These buckets are useful for quick classification without needing to unnest the stops array.

Passenger loading

Column	Type	Description
`avg_loading`	double	Average passenger loading as a percentage (0–100) across all reported stops.
`loading_0_20`	int	Number of stops with loading under 20%.
`loading_20_40`	int	Stops with loading between 20% and 40%.
`loading_40_60`	int	Stops with loading between 40% and 60%.
`loading_60_80`	int	Stops with loading between 60% and 80%.
`loading_80_100`	int	Stops with loading over 80%.

Loading data is only published by some train operators and is sparse — many services will have NULL avg_loading.

The stops array

Column	Type	Description
`stops`	`array<struct<...>>`	One entry per calling point, ordered by scheduled time.

Each element in the array is a struct with:

Field	Type	Description
`tpl`	string	TIPLOC code of the station.
`arr_sched`	string	Scheduled arrival time (`HH:MM:SS`). NULL at the origin.
`dep_sched`	string	Scheduled departure time (`HH:MM:SS`). NULL at the destination.
`arr_act`	string	Actual arrival time. NULL if the train did not reach this stop.
`dep_act`	string	Actual departure time. NULL if the train did not depart this stop.
`arr_delay`	int	Arrival delay in minutes (midnight-corrected). NULL if no actual arrival.
`dep_delay`	int	Departure delay in minutes (midnight-corrected). NULL if no actual departure.
`cancelled`	boolean	`true` if this stop was cancelled.

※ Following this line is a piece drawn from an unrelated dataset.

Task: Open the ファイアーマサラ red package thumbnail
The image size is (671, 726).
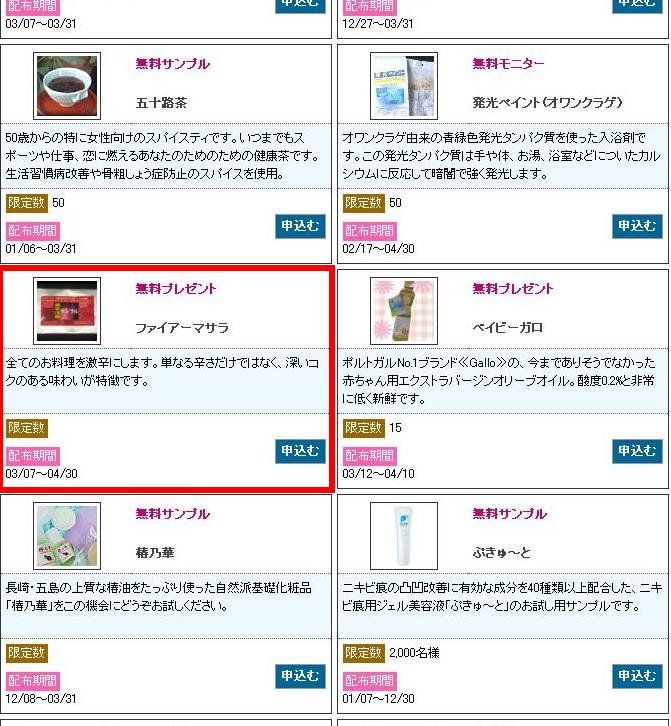Action: [x=67, y=311]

To query the stops array in Athena, use CROSS JOIN UNNEST:

  
SELECT n.rid, stop.tpl, stop.arr_delay
FROM normalised_v1 n
CROSS JOIN UNNEST(n.stops) AS t(stop)
WHERE n.year = '2025' AND n.month = '10' AND n.day = '01'
  AND stop.tpl = 'PADTON'

Only locations where the train was scheduled to stop are included — pass-through timing points are excluded.

Partition keys

Column	Type	Description
`year`	string	Service year (e.g., `'2025'`).
`month`	string	Service month (e.g., `'10'`).
`day`	string	Service day (e.g., `'01'`).

Always filter on partition keys. Without them, Athena will scan the entire dataset — this is slow and expensive.

Resolving station names

TIPLOC codes like BRSTLTM or PADTON are not particularly intuitive. The tiplocs reference table maps them to human-readable station names, three-letter CRS codes, and coordinates.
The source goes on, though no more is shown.